Everything has a beginning, sometimes with no conceptual end.
This is a story of my journey into Data Science and the progression from an idea to something that takes me to the dystopian world of statistics, probability, and the arcane world of Machine Learning.
Beginnings. “‘import React from ‘react’”.
I had already learned some Python, thanks to the 1,500 page epitome of Python by Mark Lutz (which, 5 years later I am half way through), and a Udacity Nano-degree in Front End Development. Several short courses later, including more from Udacity and Udemy I found myself intrigued by React.
I had found the Rabbit Hole, but had not yet dipped my toes into it. I already knew that building something from scratch required more than a knowledge of Html and CSS (I really, really dislike CSS), but I also knew that given the challenge, I could literally flatten a mountain, albeit by one shovel of dirt at a time.

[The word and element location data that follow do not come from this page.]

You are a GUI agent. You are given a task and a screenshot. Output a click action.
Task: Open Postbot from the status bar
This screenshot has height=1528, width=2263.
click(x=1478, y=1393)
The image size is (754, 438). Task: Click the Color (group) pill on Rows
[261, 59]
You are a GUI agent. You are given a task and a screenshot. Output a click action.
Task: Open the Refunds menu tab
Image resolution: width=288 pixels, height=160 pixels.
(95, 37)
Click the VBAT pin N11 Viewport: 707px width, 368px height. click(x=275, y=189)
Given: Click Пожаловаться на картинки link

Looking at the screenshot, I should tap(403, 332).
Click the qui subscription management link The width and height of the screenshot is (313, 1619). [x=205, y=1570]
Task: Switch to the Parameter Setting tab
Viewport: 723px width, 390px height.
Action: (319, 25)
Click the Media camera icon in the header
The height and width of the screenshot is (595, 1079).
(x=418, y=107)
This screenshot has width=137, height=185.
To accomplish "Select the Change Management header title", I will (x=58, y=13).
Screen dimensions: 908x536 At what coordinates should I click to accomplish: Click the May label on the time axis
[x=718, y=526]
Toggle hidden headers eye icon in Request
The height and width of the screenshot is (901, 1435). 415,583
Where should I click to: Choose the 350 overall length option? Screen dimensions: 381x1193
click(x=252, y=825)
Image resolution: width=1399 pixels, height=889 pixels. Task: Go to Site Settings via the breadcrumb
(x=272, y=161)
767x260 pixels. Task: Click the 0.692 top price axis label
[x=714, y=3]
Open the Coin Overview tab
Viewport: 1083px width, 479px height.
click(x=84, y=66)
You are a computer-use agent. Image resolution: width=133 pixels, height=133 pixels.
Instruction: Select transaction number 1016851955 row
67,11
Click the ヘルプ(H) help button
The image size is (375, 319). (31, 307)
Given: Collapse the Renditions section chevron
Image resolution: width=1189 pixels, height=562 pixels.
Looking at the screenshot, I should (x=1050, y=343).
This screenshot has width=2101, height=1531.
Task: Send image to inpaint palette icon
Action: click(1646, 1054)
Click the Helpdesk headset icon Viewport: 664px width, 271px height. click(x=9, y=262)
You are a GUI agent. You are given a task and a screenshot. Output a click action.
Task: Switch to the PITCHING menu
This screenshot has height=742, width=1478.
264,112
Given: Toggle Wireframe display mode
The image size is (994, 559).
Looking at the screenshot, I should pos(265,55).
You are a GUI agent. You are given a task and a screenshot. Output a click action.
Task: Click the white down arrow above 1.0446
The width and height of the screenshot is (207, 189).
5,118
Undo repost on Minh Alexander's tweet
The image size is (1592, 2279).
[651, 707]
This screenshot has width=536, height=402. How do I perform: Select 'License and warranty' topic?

My first ‘idea’ was to build a site that could help a vehicle buyer find the best possible deal in a particular market. This taught me web crawling skills, mostly in Python and sometimes Node, and introduced me to the real world of data gathering that is web scraping. The idea was good, and I actually built a site, but gathering the data, cleanly, was the most time consuming issue.
The second was tracking the success of CrossFit. I am a CrossFit ‘observer’. I love the idea of being super fit, and decided at one time (maybe twice) that I should own a CrossFit gym. That did not work out so well (not once, but twice). But, on a positive note, during my time failing at business (and CrossFit) I developed a web crawler (ha!), that on a weekly basis scrapes the active affiliates from the CrossFit site. I have been doing that successfully for 5 years now, but no web-site has yet appeared. The data however, tells a wonderful story, but not for this story.
The third idea, and the most impressive, was to scrape racing result data about the Harness Racing Industry in Australia. I am Australian born, but also a Canadian Citizen, and I have been interested in Horse racing statistics since the late 80’s when I was an engineer with Alcatel.
So, down the Rabbit Hole I go.
Not only do I need to gather data, and a lot of it, just under 5 million race results as I write this. I also need to learn how to wrangle, clean, manage a massive data set (for me), and Machine Learning.
As an example of data quality issues I have encountered, when race results are gathered, horses are ranked in their finishing order (duh), and the most interesting order is 1, 2 or 3. You would think that describing the distance between horse 1 to horse 2 to horse 3 would be simple. It should be. It should be something like 0.15m, 1m, 10m…choose any numerical measurement system, metric, imperial, logarithmic, …any of these would work. But no, whoever came up with the system allows a mixture of numerical distances with things like ‘NOSE’, ‘NS’, ‘HALF NOSE’, ‘HF NOSE’, ‘1/2 NS’, and the list goes on and on. In fact, there are more than 340 representations of the same data to describe the distance between the 1st place horse and the 3rd.
The rest of this story, will be written at the rate of a chapter per week. I will describe my vision for the data, how I learned to gather and manipulate the data, the development of a web site, and ultimately the application of Machine Learning to create an analysis, and perhaps some predictions.
I am currently in the data gathering stage (the 5 million records are stored in a PostgreSQL database) and am just experimenting with some basic analysis to identify inconsistencies and areas to add more data or clean up of existing data. It is February 2021, and I am guessing that I will not have a clean data set until around June to August 2021.
This is my journey down the analytical rabbit hole.